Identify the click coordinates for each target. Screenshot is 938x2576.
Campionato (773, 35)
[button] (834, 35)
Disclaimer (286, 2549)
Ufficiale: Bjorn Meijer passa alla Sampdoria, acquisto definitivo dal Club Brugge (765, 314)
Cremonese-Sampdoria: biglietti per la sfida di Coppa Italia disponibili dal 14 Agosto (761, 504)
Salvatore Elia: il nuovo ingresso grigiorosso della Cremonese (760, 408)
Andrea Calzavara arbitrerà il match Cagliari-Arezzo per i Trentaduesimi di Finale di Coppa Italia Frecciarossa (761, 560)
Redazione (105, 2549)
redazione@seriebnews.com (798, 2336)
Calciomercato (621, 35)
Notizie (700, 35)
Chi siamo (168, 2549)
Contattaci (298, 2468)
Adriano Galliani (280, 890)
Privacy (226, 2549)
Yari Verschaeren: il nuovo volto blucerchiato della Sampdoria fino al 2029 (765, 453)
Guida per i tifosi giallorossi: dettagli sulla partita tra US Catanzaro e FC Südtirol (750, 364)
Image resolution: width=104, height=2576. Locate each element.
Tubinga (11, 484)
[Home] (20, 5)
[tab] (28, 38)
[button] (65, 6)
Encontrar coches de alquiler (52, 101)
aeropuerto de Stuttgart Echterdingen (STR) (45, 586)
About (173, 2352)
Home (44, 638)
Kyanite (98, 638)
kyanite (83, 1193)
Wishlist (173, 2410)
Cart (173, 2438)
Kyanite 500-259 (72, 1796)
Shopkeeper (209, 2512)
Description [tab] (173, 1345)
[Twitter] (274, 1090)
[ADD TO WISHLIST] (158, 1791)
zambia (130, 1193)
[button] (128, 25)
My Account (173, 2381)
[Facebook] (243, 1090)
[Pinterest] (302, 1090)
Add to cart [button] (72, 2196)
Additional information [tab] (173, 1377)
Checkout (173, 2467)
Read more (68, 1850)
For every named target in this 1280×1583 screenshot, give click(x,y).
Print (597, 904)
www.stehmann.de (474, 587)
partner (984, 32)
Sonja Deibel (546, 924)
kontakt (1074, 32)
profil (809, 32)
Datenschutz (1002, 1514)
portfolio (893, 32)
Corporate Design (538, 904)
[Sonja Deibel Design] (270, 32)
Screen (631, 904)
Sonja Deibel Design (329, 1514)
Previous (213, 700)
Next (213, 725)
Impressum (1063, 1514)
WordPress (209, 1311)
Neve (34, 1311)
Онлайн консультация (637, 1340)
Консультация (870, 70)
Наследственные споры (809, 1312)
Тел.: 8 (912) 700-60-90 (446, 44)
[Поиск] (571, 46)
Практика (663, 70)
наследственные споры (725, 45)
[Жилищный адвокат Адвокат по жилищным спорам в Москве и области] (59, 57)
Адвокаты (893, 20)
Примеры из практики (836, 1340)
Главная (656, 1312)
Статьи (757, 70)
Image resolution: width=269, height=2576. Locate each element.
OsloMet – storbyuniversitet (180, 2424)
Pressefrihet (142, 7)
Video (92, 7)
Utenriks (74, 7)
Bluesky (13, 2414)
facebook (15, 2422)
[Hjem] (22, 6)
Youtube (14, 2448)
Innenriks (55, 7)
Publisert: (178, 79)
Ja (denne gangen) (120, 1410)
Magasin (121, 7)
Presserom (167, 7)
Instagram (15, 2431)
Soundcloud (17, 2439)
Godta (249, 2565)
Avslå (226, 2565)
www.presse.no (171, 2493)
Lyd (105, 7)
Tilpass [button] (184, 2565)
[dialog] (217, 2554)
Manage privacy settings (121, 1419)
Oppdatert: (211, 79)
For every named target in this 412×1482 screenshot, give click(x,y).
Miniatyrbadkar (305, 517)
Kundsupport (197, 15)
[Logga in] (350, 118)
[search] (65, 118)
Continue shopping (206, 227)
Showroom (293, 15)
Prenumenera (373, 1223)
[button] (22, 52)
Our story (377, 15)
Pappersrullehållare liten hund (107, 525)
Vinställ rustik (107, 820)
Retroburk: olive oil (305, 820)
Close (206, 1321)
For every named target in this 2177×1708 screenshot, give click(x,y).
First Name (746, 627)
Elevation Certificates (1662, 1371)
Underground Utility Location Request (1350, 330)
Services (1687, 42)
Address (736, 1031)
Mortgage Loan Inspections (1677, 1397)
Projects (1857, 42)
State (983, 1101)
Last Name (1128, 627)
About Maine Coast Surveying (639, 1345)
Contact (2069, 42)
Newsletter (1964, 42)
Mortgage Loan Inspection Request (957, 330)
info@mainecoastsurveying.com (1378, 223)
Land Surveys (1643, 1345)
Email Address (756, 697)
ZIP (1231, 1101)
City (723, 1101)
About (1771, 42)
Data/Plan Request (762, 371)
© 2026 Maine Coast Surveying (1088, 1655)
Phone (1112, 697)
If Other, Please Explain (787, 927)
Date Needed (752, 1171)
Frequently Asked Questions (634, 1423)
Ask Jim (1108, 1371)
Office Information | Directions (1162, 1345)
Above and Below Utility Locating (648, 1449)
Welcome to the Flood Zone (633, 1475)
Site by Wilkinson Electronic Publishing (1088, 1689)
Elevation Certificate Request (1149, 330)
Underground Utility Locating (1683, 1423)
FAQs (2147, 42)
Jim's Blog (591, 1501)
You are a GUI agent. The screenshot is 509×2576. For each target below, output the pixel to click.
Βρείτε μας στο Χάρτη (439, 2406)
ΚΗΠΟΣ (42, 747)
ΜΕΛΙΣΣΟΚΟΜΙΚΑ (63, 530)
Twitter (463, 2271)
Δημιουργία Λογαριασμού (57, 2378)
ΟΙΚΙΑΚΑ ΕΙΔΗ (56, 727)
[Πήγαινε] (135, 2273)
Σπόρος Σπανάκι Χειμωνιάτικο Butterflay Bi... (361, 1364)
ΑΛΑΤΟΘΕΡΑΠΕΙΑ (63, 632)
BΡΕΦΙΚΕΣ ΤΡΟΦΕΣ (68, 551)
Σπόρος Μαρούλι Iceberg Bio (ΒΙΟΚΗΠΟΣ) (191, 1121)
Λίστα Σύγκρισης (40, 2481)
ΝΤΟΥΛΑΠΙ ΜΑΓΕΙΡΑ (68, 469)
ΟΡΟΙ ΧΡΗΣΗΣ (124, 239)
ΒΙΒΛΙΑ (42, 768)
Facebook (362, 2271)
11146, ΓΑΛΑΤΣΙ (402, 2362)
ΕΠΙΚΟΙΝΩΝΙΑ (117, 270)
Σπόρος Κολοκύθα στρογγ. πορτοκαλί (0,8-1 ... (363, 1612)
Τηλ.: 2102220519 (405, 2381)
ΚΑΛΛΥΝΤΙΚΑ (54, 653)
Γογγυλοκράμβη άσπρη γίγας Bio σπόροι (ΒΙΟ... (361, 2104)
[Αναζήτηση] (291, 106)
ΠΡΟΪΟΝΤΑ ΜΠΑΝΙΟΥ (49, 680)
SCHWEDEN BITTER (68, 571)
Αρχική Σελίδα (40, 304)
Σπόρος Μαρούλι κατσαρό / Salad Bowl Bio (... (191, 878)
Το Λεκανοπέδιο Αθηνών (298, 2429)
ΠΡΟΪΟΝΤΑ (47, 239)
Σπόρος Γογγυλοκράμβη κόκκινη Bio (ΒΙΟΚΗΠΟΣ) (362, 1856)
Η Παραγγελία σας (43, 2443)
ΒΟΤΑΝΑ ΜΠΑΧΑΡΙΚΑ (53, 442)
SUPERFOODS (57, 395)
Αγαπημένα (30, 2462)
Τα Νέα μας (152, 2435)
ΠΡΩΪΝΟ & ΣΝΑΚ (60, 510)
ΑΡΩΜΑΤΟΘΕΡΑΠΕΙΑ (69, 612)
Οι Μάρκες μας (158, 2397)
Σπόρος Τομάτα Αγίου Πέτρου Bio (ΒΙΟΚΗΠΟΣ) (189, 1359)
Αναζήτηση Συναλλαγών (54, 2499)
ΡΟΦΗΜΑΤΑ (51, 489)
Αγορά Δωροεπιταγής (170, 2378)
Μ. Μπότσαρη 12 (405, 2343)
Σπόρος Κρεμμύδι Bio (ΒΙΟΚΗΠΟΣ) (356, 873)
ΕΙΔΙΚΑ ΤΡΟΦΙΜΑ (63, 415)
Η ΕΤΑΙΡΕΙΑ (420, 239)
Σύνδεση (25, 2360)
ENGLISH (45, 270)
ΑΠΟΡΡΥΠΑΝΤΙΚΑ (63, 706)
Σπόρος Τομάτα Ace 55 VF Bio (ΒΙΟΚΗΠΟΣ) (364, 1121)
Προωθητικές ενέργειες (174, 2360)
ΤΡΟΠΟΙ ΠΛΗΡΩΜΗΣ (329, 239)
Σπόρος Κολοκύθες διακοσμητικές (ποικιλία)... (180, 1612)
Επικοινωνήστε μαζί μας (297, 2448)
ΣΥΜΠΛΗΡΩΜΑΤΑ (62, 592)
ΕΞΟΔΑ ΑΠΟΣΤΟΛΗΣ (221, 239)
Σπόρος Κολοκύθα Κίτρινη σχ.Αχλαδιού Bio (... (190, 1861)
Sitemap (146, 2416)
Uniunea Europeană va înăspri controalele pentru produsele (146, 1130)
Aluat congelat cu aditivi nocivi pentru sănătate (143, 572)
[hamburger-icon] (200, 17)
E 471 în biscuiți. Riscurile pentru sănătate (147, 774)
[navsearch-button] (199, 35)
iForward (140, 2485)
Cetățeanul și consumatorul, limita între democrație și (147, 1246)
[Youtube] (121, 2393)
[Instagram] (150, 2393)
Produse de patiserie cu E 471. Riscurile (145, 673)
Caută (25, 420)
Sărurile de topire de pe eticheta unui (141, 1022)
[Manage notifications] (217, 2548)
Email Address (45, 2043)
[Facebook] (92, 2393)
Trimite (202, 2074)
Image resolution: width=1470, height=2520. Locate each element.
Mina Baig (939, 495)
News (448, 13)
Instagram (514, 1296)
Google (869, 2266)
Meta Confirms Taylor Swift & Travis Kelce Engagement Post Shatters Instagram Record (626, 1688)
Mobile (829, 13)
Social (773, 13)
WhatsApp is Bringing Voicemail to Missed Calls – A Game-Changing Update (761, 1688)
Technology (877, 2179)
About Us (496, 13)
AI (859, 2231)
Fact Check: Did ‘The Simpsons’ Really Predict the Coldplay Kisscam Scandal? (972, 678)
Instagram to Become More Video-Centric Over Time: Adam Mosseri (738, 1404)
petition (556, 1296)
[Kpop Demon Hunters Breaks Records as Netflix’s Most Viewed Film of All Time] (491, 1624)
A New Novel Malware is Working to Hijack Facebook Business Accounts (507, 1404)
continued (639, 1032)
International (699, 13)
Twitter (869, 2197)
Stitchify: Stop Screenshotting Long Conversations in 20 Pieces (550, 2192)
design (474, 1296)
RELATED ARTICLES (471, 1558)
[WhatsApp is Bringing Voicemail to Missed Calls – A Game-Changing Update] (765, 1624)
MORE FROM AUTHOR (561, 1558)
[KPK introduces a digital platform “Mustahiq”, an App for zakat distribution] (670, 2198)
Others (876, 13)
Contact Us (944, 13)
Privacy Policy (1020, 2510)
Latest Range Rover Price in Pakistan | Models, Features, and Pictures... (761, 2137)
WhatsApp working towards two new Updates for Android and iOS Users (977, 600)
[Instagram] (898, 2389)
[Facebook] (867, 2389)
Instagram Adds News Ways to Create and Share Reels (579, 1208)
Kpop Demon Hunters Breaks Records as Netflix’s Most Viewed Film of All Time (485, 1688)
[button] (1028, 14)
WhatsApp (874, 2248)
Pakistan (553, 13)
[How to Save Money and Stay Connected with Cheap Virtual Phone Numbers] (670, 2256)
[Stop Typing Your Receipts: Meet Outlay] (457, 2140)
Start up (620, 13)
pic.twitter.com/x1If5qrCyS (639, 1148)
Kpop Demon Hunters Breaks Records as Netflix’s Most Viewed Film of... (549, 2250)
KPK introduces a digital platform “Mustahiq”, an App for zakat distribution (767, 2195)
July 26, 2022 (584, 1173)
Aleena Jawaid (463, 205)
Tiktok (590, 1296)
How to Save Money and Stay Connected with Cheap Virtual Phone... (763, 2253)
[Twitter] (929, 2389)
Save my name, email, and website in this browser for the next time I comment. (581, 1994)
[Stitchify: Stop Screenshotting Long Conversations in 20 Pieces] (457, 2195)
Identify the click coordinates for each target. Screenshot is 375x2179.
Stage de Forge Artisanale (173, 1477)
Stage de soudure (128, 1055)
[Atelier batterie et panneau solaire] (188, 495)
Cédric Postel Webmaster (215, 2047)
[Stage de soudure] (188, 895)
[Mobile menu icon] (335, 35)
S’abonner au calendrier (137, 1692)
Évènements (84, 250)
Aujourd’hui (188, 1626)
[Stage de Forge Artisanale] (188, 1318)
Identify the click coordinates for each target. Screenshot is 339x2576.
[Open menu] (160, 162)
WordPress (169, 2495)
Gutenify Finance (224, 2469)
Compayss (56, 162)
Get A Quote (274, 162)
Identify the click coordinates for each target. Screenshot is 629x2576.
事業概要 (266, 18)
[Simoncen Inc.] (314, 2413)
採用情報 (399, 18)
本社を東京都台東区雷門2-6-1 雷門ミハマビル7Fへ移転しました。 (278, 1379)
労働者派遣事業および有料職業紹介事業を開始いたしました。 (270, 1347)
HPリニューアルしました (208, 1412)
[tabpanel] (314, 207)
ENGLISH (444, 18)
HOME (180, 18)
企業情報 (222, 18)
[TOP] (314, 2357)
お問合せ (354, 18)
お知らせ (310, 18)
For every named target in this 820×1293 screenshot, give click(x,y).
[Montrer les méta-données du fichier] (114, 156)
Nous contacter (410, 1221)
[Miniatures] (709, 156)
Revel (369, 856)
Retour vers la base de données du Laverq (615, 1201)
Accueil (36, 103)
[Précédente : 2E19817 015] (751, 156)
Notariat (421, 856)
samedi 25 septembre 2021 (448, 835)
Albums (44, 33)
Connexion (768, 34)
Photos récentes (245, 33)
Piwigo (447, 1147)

*Activity:* Please return every line from the first one in the records above down to the line containing "Ufficiale: Bjorn Meijer", including both, exactly as written and nothing more.

*Final answer:*
Identify the click coordinates for each target. Screenshot is 938x2576.
Campionato (773, 35)
[button] (834, 35)
Disclaimer (286, 2549)
Ufficiale: Bjorn Meijer passa alla Sampdoria, acquisto definitivo dal Club Brugge (765, 314)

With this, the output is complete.